In addition to the major changes in the formation of the new management team that expected to support Zane’s initiatives and developed stabilization as well as development strategy, Zane focused at the rebranding of the Tufts/NEMC in the Boston area, assuring her medical center’s financial footing through the real estate sale, communicating the clear message to the staff about the need of cost cutting and advantages of efficiency initiatives and control over these processes, and enlarging the scale of Tufts/NEMC operations through the networks and affiliates rebuilding. 

Ellen Zane as Example of the Organizational Leader

Regarding the cost cutting initiative, Ellen Zane and her vice-presidents focused on the length of stay reducing. Special internal e-mail was introduced with the particular aim so that medical representatives could direct their explanation and complaints about the delay in the length of stay to the hospital’s leaders. Areas where quick improvements could be made were identified and prompt feedback to the physicians concerning the effectiveness of the medical care and unnecessary reasons for the delay were provided. It is noteworthy that the reasons for every step that Zane made was communicated to the departments at each meeting she held.

According to Cawsey, Deszca and Ingols (2012), Ellen Zane is the bright representative of the manager with well-developed strategic thinking since Zane did not act only according to the short term needs of the medical center, but she demonstrated the long-term vision of the business conducting. She found a way to keep doctors and other medical staff on track and improved the cash flow and efficiency of operations with the aim to use the available resources adequately. She was able to overcome the toughest financial situation for the Tufts/NEMC that finished the financial year in 2005 with the $18 million surplus comparing to the $60 losses at the previous periods due to extreme desire to implement changes with the long-term perspective for her organization.

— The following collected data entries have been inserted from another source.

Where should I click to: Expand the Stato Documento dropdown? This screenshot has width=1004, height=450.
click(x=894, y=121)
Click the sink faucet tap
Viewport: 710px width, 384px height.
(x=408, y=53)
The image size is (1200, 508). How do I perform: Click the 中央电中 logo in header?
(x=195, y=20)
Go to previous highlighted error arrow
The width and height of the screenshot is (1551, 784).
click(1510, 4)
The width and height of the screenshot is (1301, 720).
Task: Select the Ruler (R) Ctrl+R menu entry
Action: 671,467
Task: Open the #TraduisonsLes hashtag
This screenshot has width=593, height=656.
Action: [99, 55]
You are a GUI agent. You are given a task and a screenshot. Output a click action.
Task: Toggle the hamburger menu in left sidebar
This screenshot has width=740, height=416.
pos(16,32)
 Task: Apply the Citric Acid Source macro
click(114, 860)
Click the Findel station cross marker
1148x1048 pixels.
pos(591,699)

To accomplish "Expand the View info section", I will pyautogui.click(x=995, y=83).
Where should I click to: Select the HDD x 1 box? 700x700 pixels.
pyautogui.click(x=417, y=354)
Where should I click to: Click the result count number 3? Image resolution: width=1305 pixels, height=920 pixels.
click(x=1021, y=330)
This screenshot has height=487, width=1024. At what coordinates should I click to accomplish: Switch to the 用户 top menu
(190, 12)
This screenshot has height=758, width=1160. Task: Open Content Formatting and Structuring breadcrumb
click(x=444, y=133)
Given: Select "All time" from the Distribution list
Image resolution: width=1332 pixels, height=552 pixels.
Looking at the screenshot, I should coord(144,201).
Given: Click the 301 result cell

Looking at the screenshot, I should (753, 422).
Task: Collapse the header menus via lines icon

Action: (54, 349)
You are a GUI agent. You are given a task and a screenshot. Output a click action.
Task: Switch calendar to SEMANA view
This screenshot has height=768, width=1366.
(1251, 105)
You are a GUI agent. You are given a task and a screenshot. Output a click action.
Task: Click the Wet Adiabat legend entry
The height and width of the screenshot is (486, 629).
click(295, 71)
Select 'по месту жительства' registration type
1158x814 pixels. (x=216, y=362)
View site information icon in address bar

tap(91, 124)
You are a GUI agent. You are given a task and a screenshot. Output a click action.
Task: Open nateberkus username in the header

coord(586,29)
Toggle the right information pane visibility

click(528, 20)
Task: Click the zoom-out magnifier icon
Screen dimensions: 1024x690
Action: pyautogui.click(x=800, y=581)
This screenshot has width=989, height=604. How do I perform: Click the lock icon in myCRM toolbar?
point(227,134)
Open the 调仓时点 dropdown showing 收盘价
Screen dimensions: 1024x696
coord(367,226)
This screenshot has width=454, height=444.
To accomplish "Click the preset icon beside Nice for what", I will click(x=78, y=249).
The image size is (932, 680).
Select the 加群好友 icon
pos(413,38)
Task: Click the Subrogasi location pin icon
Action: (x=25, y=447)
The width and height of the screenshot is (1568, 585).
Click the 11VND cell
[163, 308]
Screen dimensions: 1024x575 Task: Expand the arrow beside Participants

Ellen Zane is an example of the organizational leader who demonstrated that it is necessary to take a risk in setting and implementing efficient goals and tools for their achievement, conducting an aggressive policy in staff recruiting, and following specific path during the negotiations with the representatives of the health insurance providers. Ellen Zane was successful to shift organization she was leading to the new stage of sustainable development and provide new competitive advantage to it comparing to the competitors at the highly competitive market of the medical services.